-------- SUPPLIED DATA --------

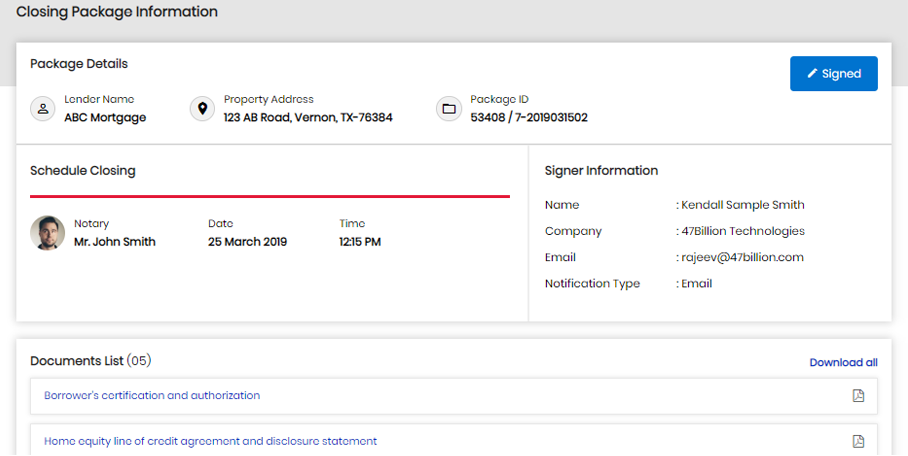Screen dimensions: 908x456
Task: Click the pencil icon in Signed button
Action: pos(813,74)
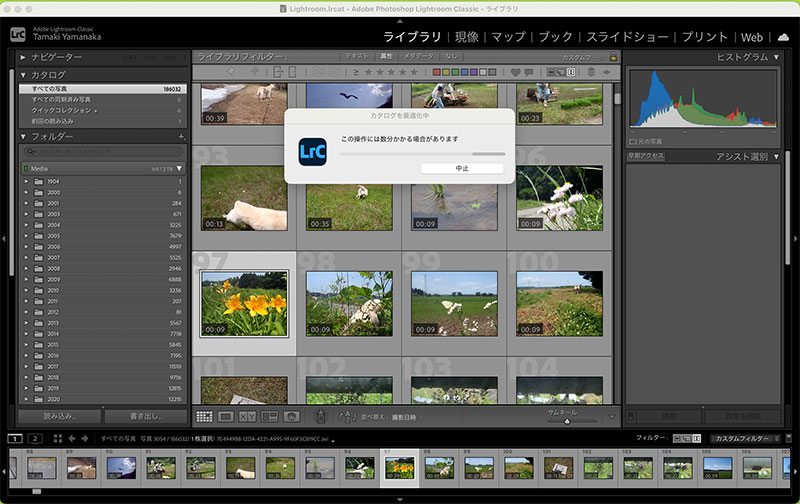Toggle the red color label filter
Screen dimensions: 800x504
(437, 72)
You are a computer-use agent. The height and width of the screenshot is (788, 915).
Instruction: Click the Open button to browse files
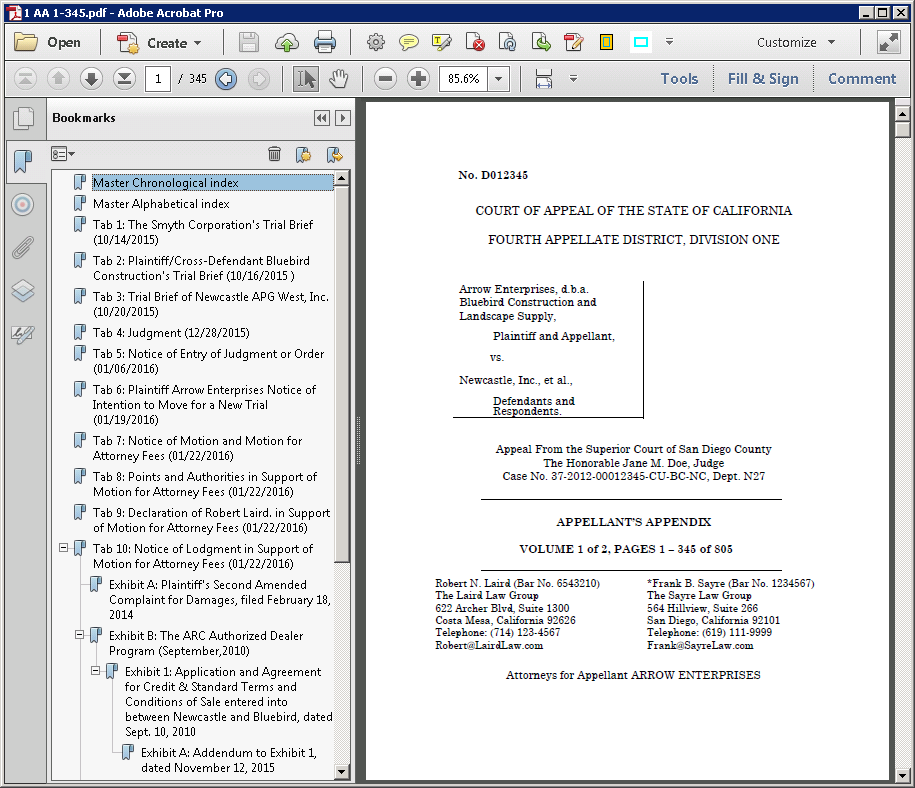[x=51, y=42]
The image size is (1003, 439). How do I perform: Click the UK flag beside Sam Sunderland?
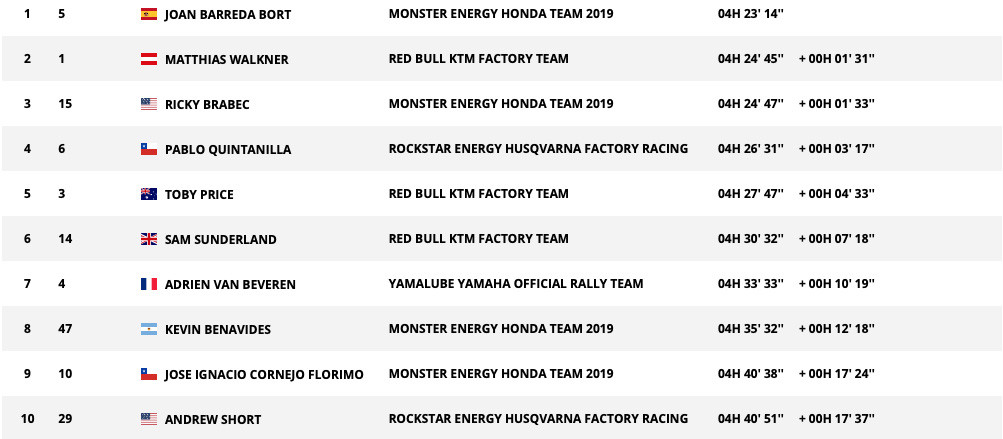click(x=149, y=239)
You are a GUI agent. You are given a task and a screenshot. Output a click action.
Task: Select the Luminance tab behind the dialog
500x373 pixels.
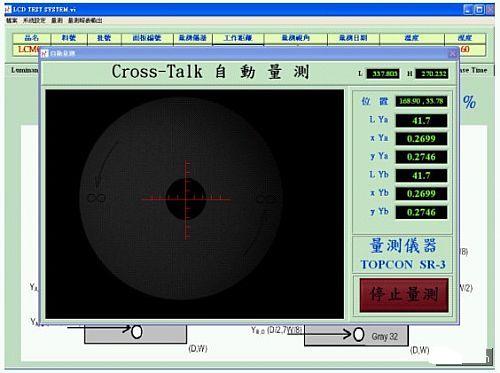[x=24, y=70]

--------

## EXERCISE AIM
Copy the lines starting at the line that contains "Task: Select the" and running to the final line of the entries, inclusive; omit all pictures.

## TASK RESPONSE
Task: Select the Luminance tab behind the dialog
500x373 pixels.
[x=24, y=70]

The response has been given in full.